Disclaimer: the approach presented is not feasible for continuous values, but I do believe bears some weight in decision making for the project
Smarty77 brings up a good point about utilizing a rescaled sigmoid function. Inherently, the sigmoid function produces a probability, which describes a sampling success rate (ie 95 out of 100 photos with these features are successfully 'dog'). The final outcome described is a binary one, and the training, using 'binary cross-entropy' describes a process of separating diametrically opposed outcomes, which inherently discourages results in the middle-range. The continuum of the output is merely there for scaling based on number of samples (ie a result of 0.9761 means that 9761 out of 10000 samples displaying those or similar triats are 'dog'), but each result itself must still be considered to be binary and not arbitrarily granular. As such, it should not be mistaken for and applied as one would real numbers and may not be applicable here. Though I am not sure of the utilization of the network, I would normalize the output vector w.r.t. itself. This can be done with softmax. This will also require there to be 11 linear outputs (bins) from the network (one for each output -5 to +5), one for each class. It will provide an assurance value for any one 'bin' being the correct answer. This architecture would be trainable with one-hot encoding, with the 1 indicating the correct bin. The result is interpretable then in a manner of ways, like a greedy strategy or probabilistic sampling.

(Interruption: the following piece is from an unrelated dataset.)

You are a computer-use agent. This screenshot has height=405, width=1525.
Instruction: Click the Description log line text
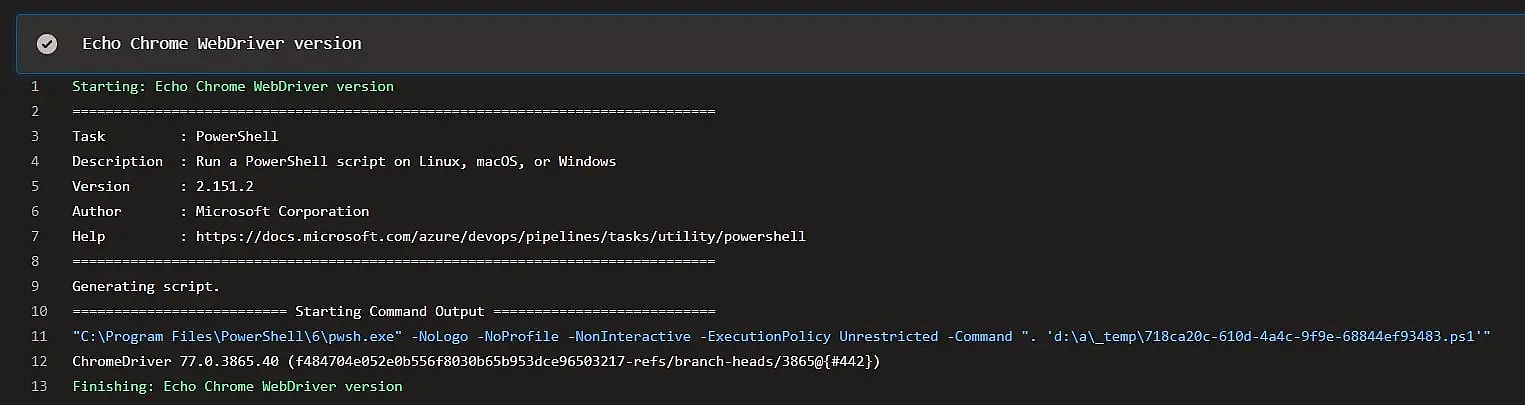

However, to recast it into a continuous variable, the assuredness of each index can be used as a weight to place a marker on a number-line (similar to the behavior of the sigmoid unit), but this also highlights the primary issue: if the network is fairly certain the result is -2 or +3, but absolutely certain that it is not anything else, is +1 a viable result? Thank you for your consideration. Good luck on your project.